* [Activity]
Leave every image behind and restate the data word for word.

(Beginning of Excerpted records)

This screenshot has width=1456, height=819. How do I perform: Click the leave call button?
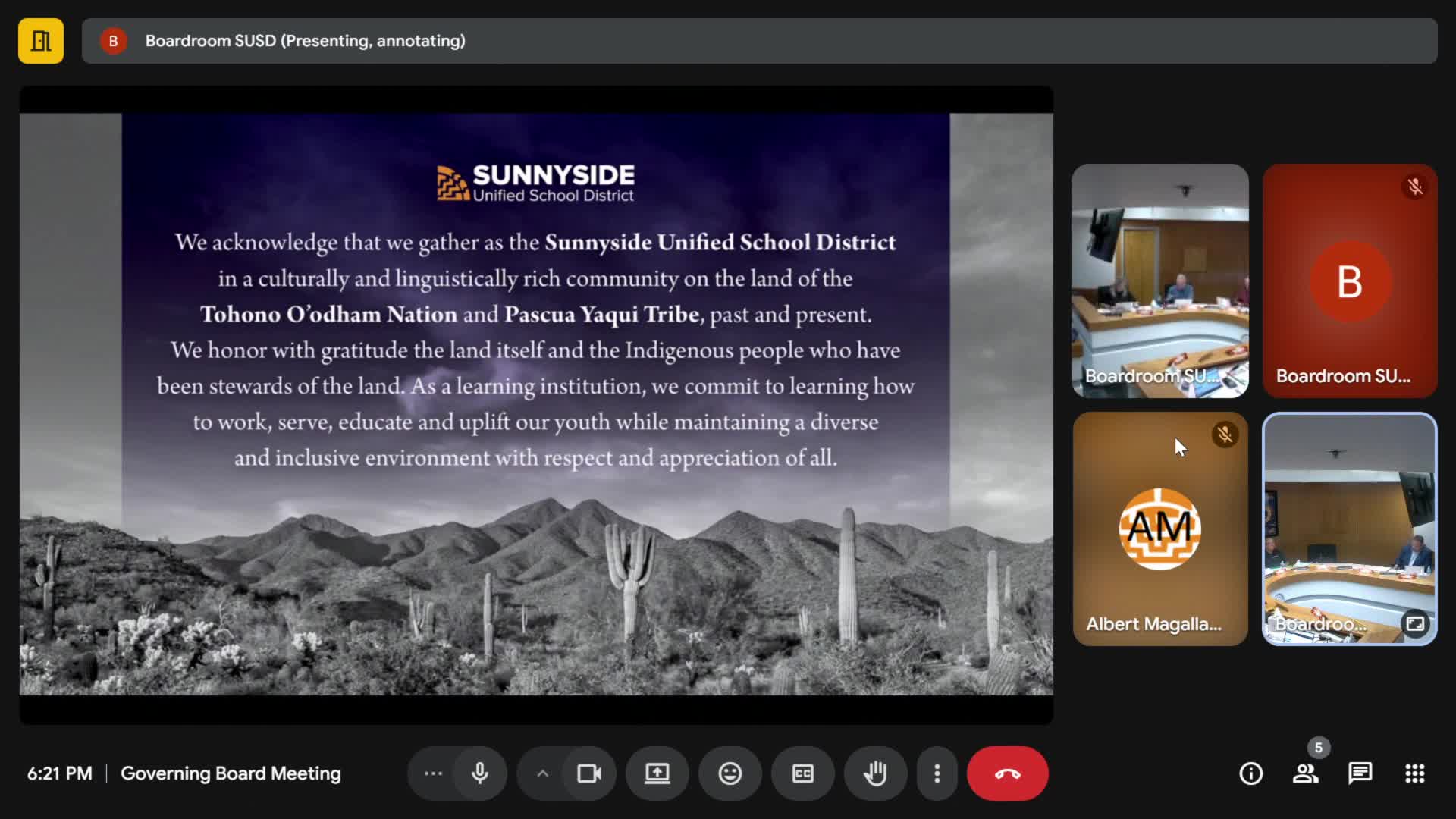click(x=1007, y=774)
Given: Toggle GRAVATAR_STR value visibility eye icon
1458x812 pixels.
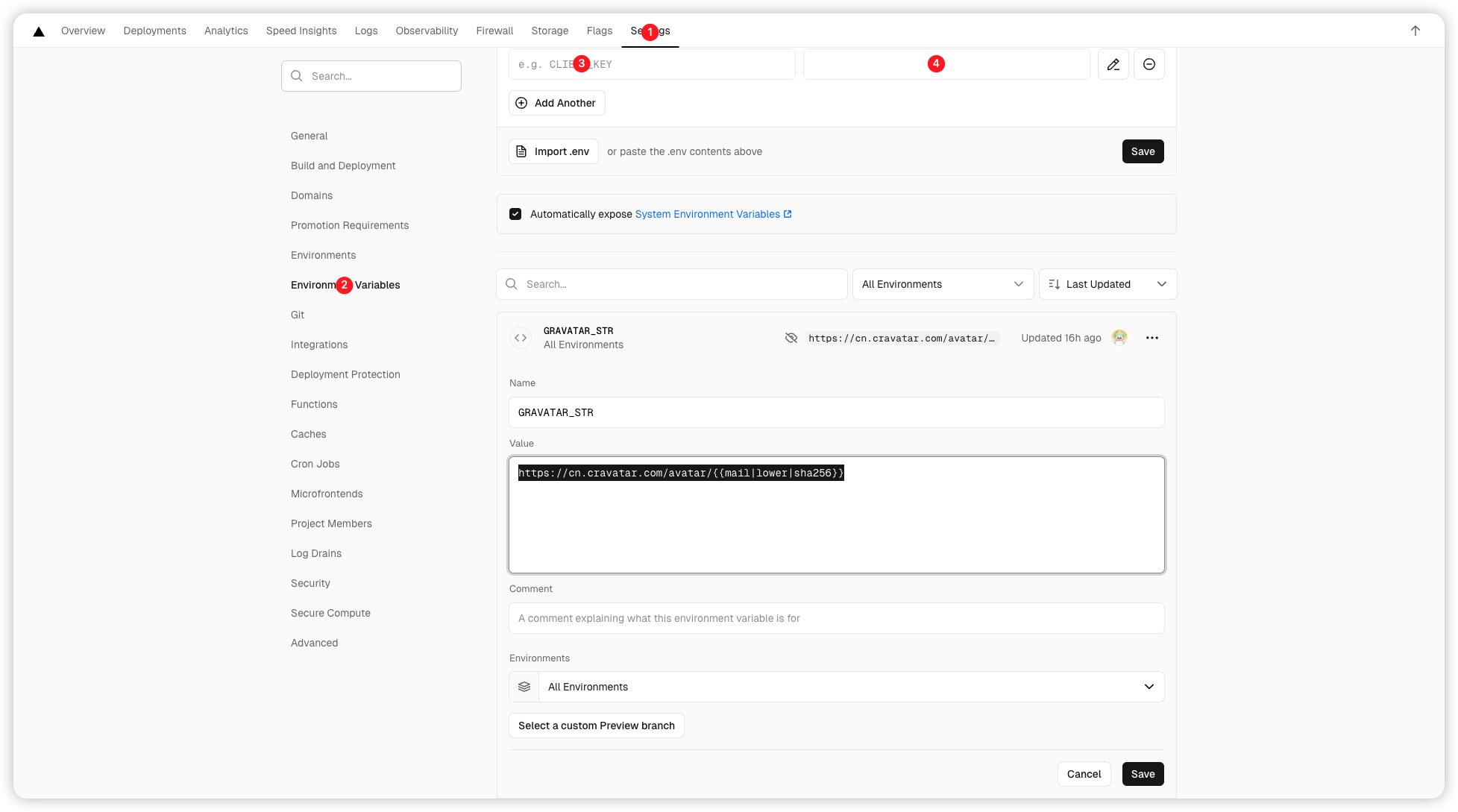Looking at the screenshot, I should point(791,338).
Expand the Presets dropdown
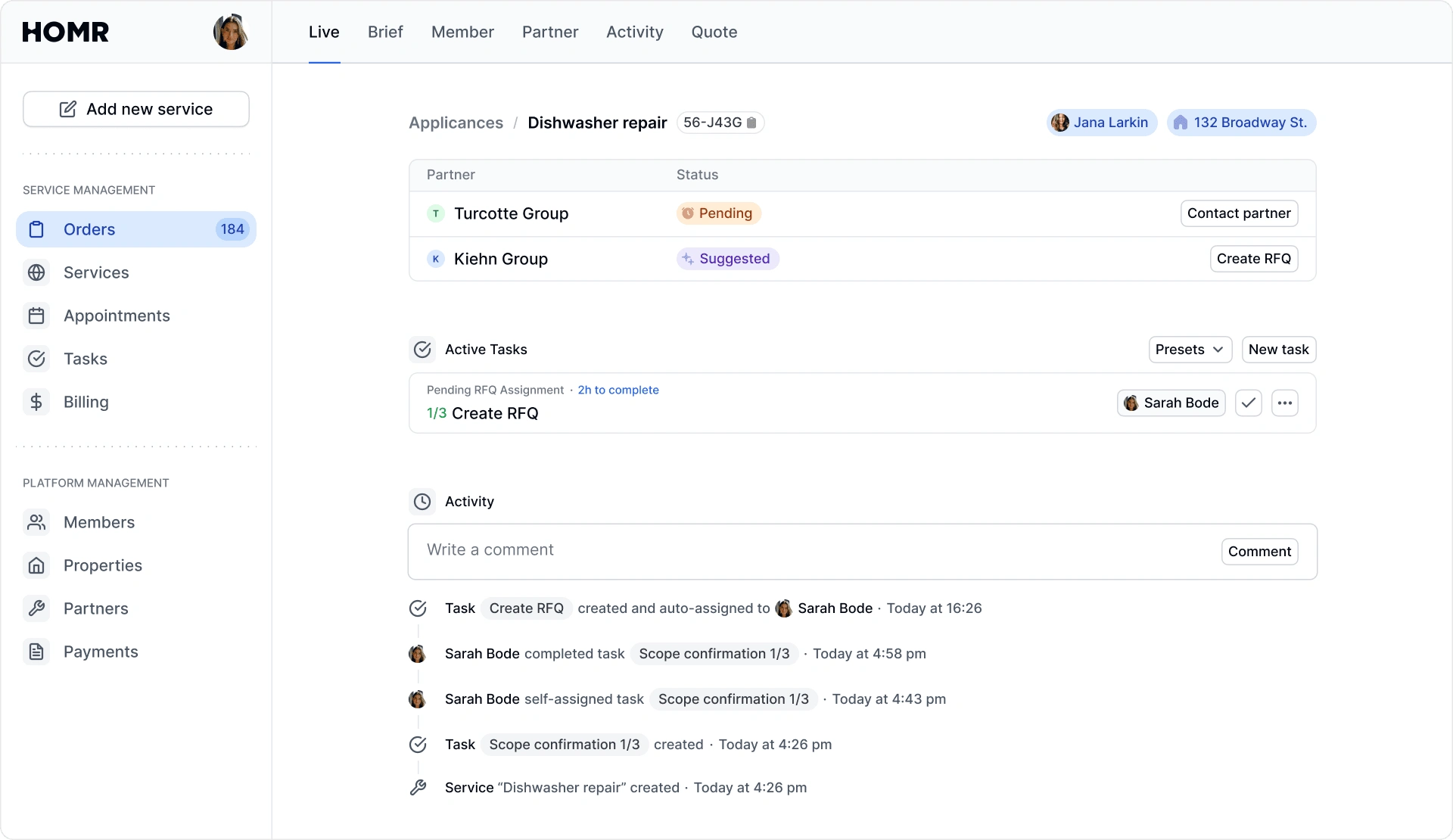This screenshot has height=840, width=1453. click(1190, 350)
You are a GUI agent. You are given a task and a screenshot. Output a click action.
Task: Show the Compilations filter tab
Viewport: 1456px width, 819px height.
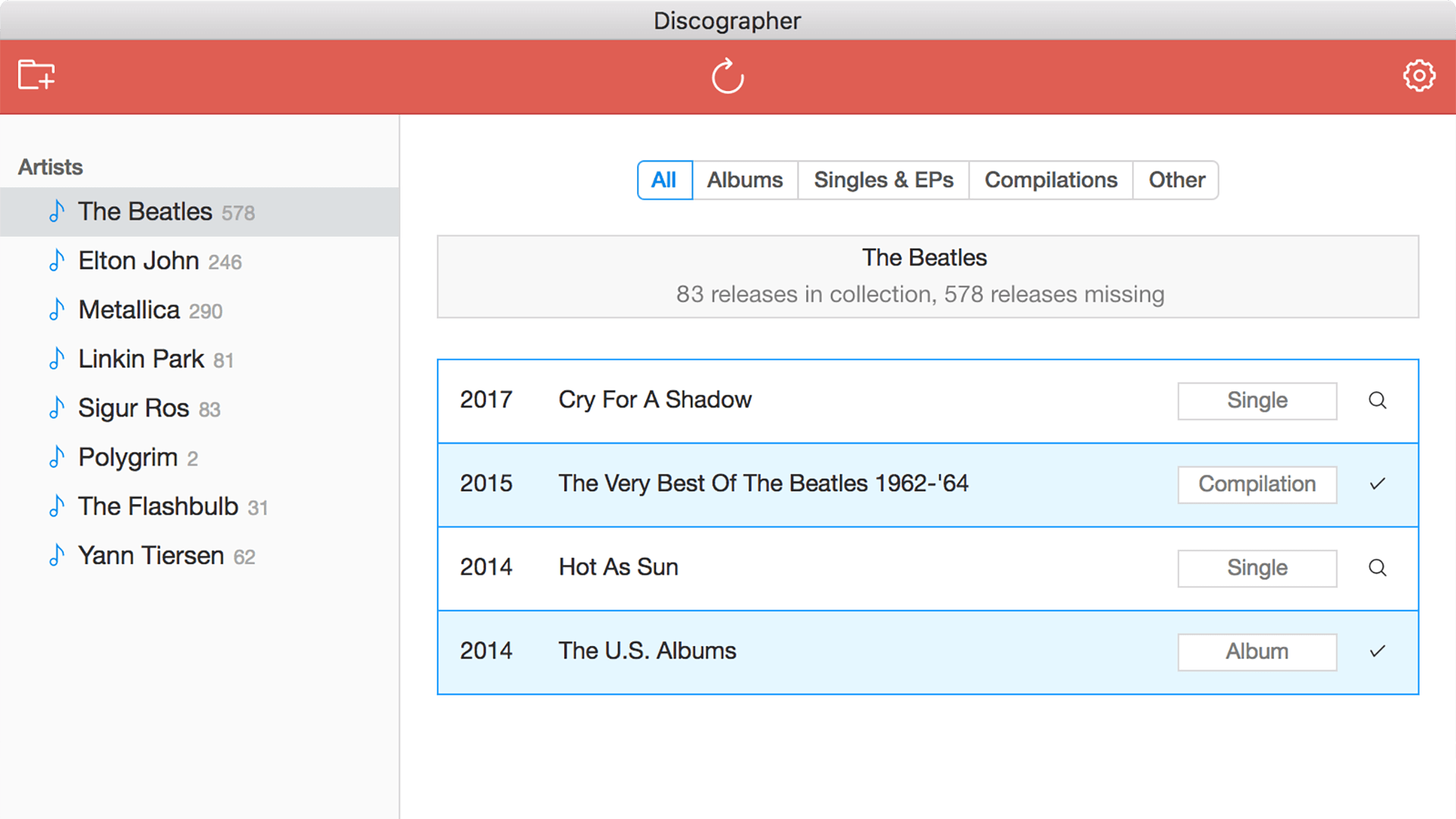(1050, 180)
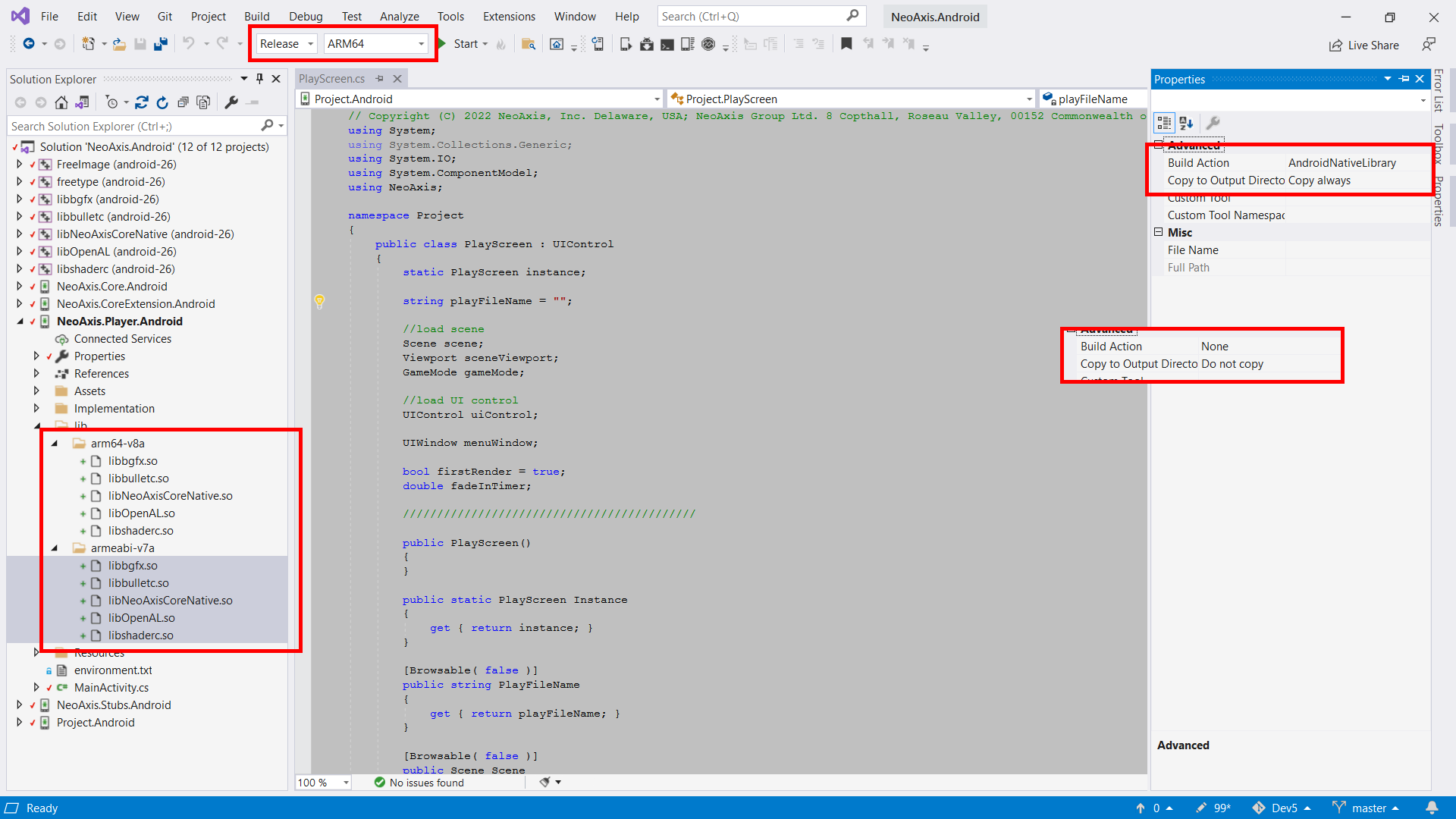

(End of Excerpted records)

* [Answer space]
This screenshot has width=1456, height=819. How do I perform: Click the leave call button?
click(x=1007, y=774)
Given: Toggle GRAVATAR_STR value visibility eye icon
1458x812 pixels.
Looking at the screenshot, I should point(791,338).
Expand the Presets dropdown
This screenshot has height=840, width=1453. click(1190, 350)
You are a GUI agent. You are given a task and a screenshot. Output a click action.
Task: Show the Compilations filter tab
Viewport: 1456px width, 819px height.
(1050, 180)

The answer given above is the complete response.